The Israelis have usurped Palestinian land, illegally established a Jewish state, imposed a brutal occupation and systematically destroyed the infrastructure of Palestine.
As Henry Siegman, director of the U.S.-Middle East project in New York, wrote in a Nation editorial: “Israel’s occupation is maintained by Israeli Defense Force checkpoints and barricades, helicopter gunships, jet fighters, targeted assassinations and military incursions…it is unrelenting violence against more than 3 million Palestinian civilians.”
Many Palestinians have been exiled from their own land in an unspoken ethnic cleansing. Israeli continues to build settlements on Palestinian soil. It has reduced many Palestinian villages to rubble. It has erected a wall of separation.
Israel chokes fuel supplies in Gaza. Its military strikes are violations of international conventions. It blockades 1.5 million people.
It has established more than 500 West Bank checkpoints that divide Palestinian land and make Palestinian lives hellish.
One Palestinian living in the West Bank, an emergency room doctor, now has a two-hour trip to his hospital, a trip that took 30 minutes before the checkpoints were set up.
Israel has, in effect, imposed apartheid, once roundly condemned in the American South and in South Africa.
Israeli historian Benny Morris has painted a grim picture: “Like all occupations, Israel’s was founded on brute force, repression and fear, collaboration and treachery, beatings and torture chambers and daily manipulation, humiliation and manipulation.”
Despite all this horror, the European Union and the United Nations remain frighteningly silent.
Israel does not want peace. It will not negotiate without preconditions as Jimmy Carter has urged, rendering all so-called road maps to peace worthless.
Israel does not want a Palestinian state. And it will not grant one as long as America gives its mighty and unstinting support to Israel. The United States is backing the gross injustice of land theft. It supports the fragmentation of the land Palestine does occupy.
America has established military bastions in Iraq, protecting Israel and threatening to attack Iran, the archenemy of Israel,
A case could be made that the “Jewish cabal” of Paul Wolfowitz, Scooter Libby and Richard Perle, with the backing of Vice President Dick Cheney and former defense secretary Donald Rumsfeld, urged the war so that a Saddamless Iraq would recognize Israel.

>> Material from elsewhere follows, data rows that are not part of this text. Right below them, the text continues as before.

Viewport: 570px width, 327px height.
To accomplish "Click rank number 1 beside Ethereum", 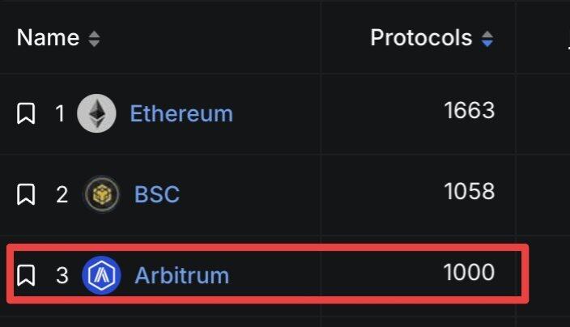I will 60,113.
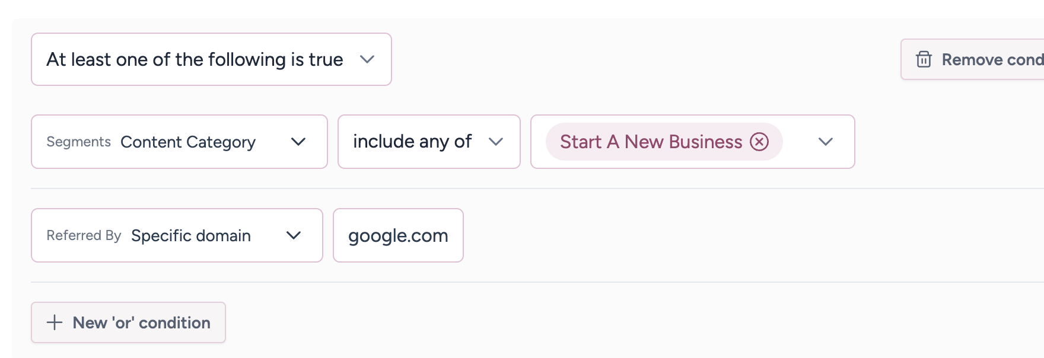Click chevron arrow on Specific domain selector
The image size is (1044, 358).
click(x=294, y=235)
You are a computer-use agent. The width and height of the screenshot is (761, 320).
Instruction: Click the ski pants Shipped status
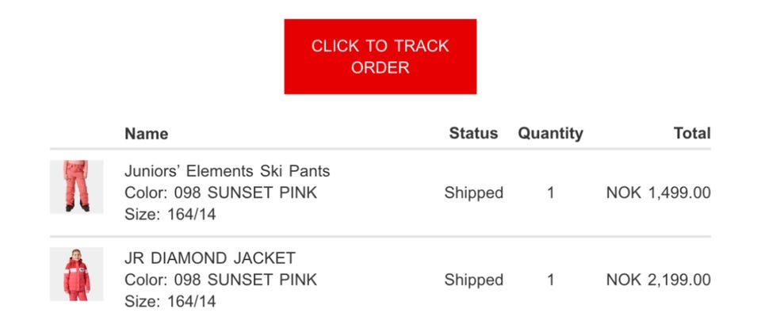tap(473, 192)
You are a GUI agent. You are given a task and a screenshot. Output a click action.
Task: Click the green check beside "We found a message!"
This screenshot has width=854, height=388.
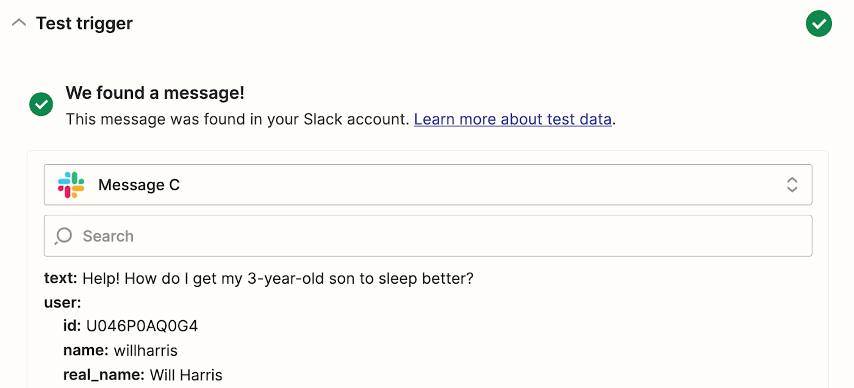pos(41,104)
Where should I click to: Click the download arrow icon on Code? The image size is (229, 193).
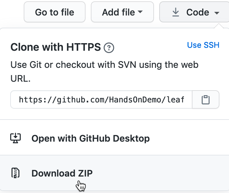(176, 13)
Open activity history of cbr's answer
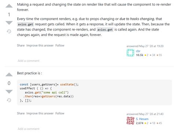Viewport: 174px width, 133px height. 9,32
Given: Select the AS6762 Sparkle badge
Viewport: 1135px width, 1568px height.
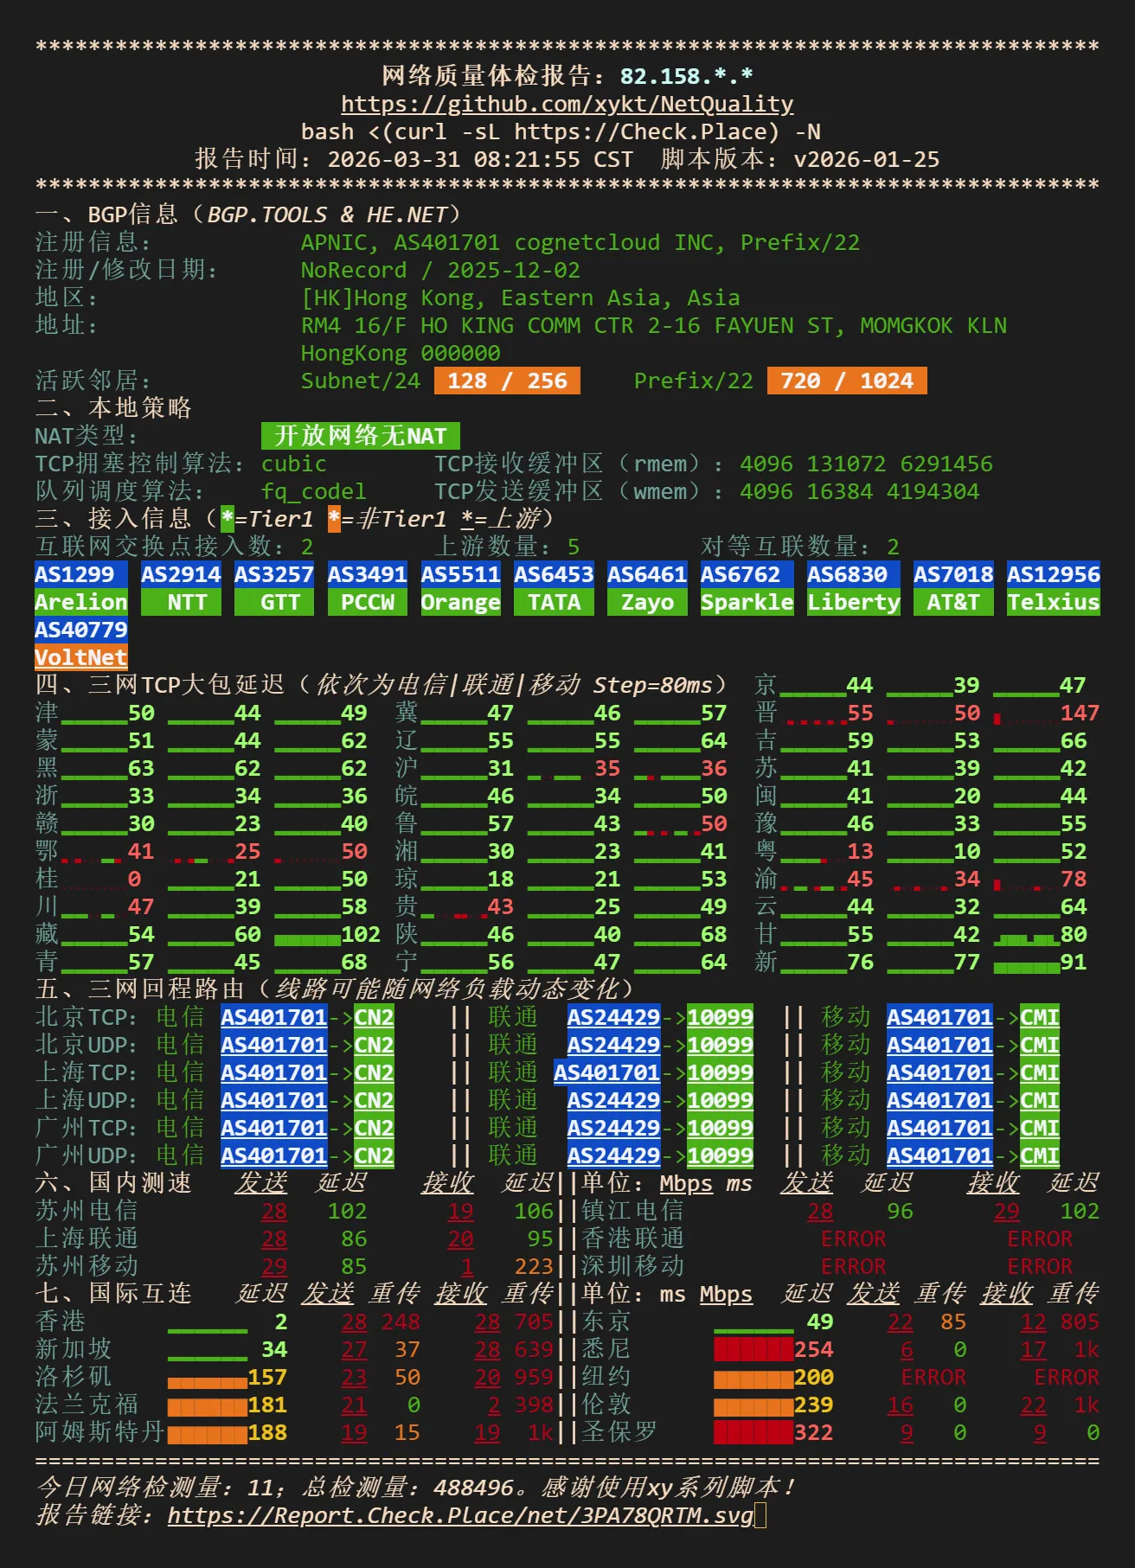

The cost of that war: Iraq destroyed and more than 100,000 Iraqis killed, more than 4,000 U.S. soldiers dead and thousands maimed in body and mind, expected expenditures of $3 trillion and destruction of much of the world’s belief in America.
Former President Carter had the courage to write a book recently, “Palestine: Peace Not Apartheid,” urging the legitimate rights of Palestinians. He had the courage to meet recently with the exiled leader of Hamas, militant Islamist group.
It was the same courage he showed to broker the Israeli-Egypt peace accord in 1978 and the courage to return the Canal Zone to its rightful owner, Panama.
The shameful treatment of the Palestinians raises a profound religious question. How can Israel claim to be a religious state yet treat the Palestinians with total disregard of religious values, morality, decency and humanity?
It cannot.
The occupation is endless. The war of the Israelis against the Palestinians will never end as long as the United States continues to pledge allegiance to Israel.
Nor will that allegiance change no matter who wins the presidency in November. The powerful Israeli lobby and the craven pro-Israeli politicians in America guarantee that. Example: Hillary Clinton vows “massive retaliation” and obliteration of Iran if it threatens Israel.
This inhumane treatment of Palestinians has a lengthy pedigree. In 1969 Israel’s Prime Minister Golda Meir denied that a Palestinian people even existed.
Another Israeli Prime Minister, Benjamin Netanyahu, claimed that a Palestinian state was incompatible with the historic Jewish right to Palestinian land and the concomittant Israeli right to security.
Such attitudes make it clear that these two bitterly opposed peoples can never live in peace.